6.6	2026-01-16	Production Optimization Complete (Phase D): Implemented operational monitoring and documentation for production readiness. HNSW Scale Monitoring: src/memory/observability/scale_milestones.py with ScaleMilestoneTracker (10k/50k/100k items), MilestoneCheckResult for health checks, configurable recall/latency thresholds, callback-based health check triggers. RRF Weight Tuning: Updated fusion.py with per-source weights parameter for tunable multi-source retrieval. Graph Query Monitoring: src/memory/observability/graph_metrics.py with GraphMetricsCollector (p50/p95/p99 latency), hop-level latency breakdown (direct/neighbor/predecessor), QueryMeasurementContext for easy instrumentation, GraphSizeSnapshot for node/edge tracking. Operations Runbook: docs/operations/memory-runbook.md with architecture overview, key metrics, troubleshooting guides, scaling guidelines, health check procedures. GitHub Issues: Closed #129, #130, #131. Test count: 1133 memory tests (69 new Phase D tests: 36 scale milestones, 6 RRF weights, 27 graph metrics). TDD approach.

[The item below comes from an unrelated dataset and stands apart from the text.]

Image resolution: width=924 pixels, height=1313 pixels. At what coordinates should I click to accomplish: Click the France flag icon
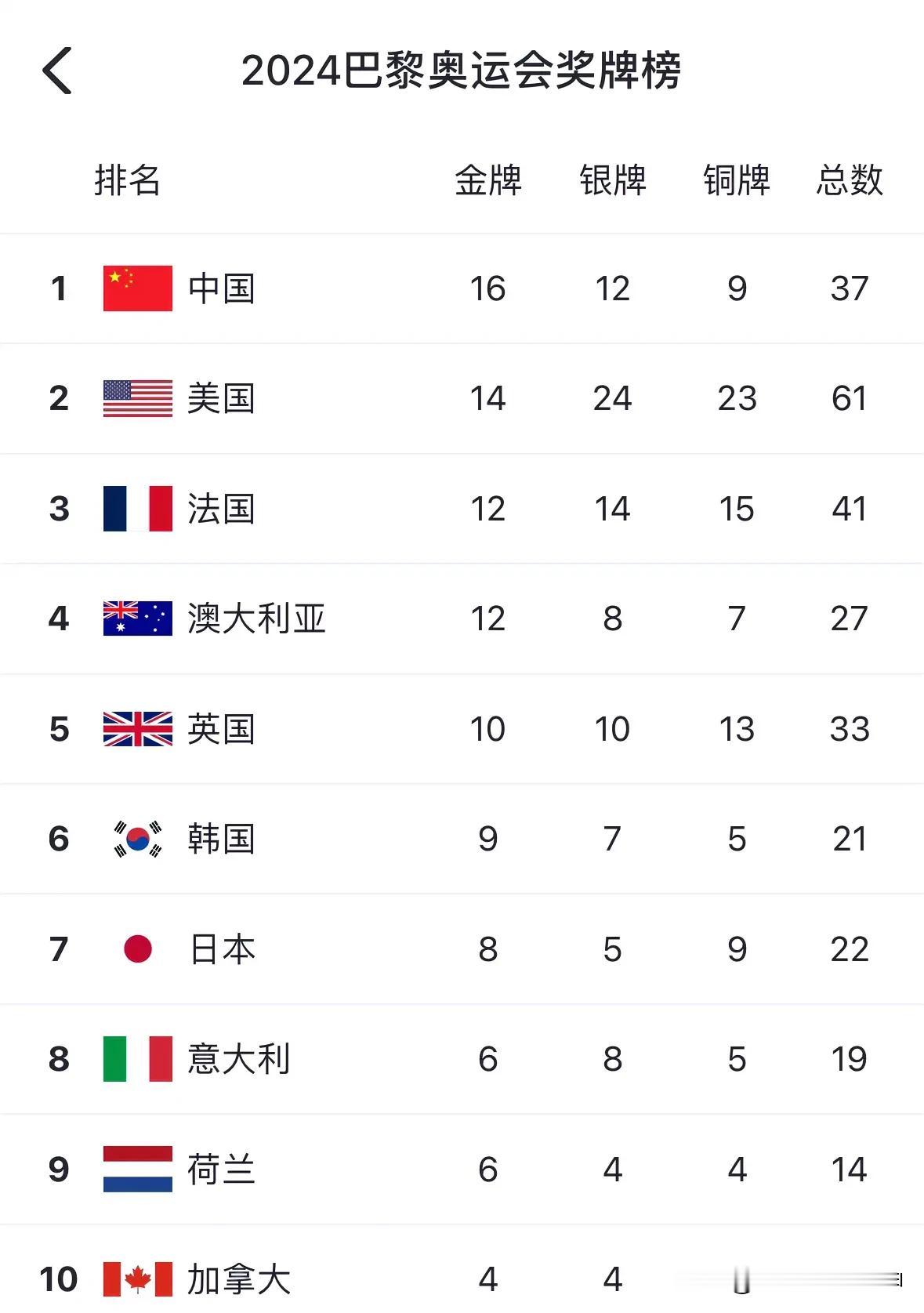coord(138,509)

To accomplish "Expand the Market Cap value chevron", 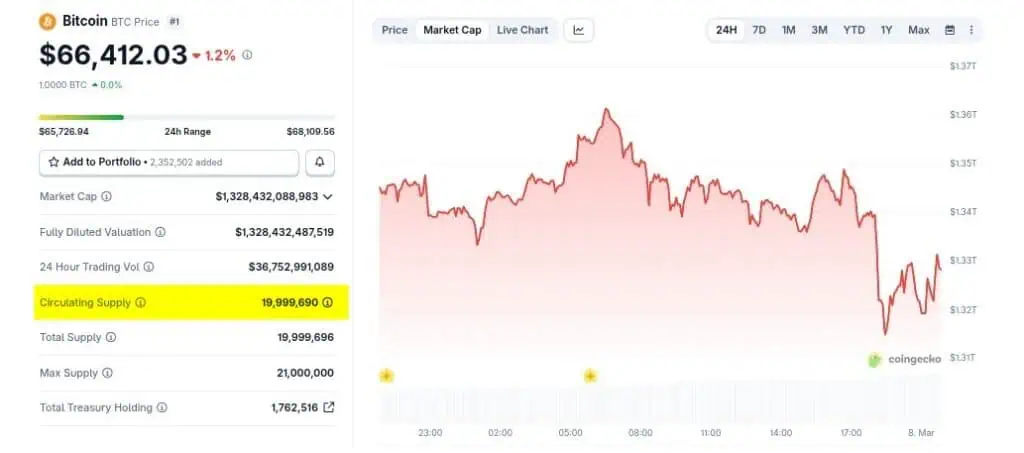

6.7	2026-01-16	MaaS Trust Model Documented (Phase 4.2): Added Trust Model section documenting architectural decisions raised by LLM Council. Trust Boundary: MaaS APIs are internal interfaces called by trusted orchestrator layer. What's Enforced: Capability checks, scope hierarchy, capacity limits (DoS prevention), audit logging, 128-bit ID entropy, defensive copies, handoff lifecycle. What's NOT Enforced: Authentication (MCP server layer), owner_id verification (orchestrator responsibility), pool membership authorization (orchestrator controls exposure). Rationale: Follows same pattern as ExtensionRegistry, LocalMemoryProvider. Implementation Tracker: Updated with 7 MaaS completion entries. Test count: 1282 memory tests (149 MaaS tests). Council feedback incorporated.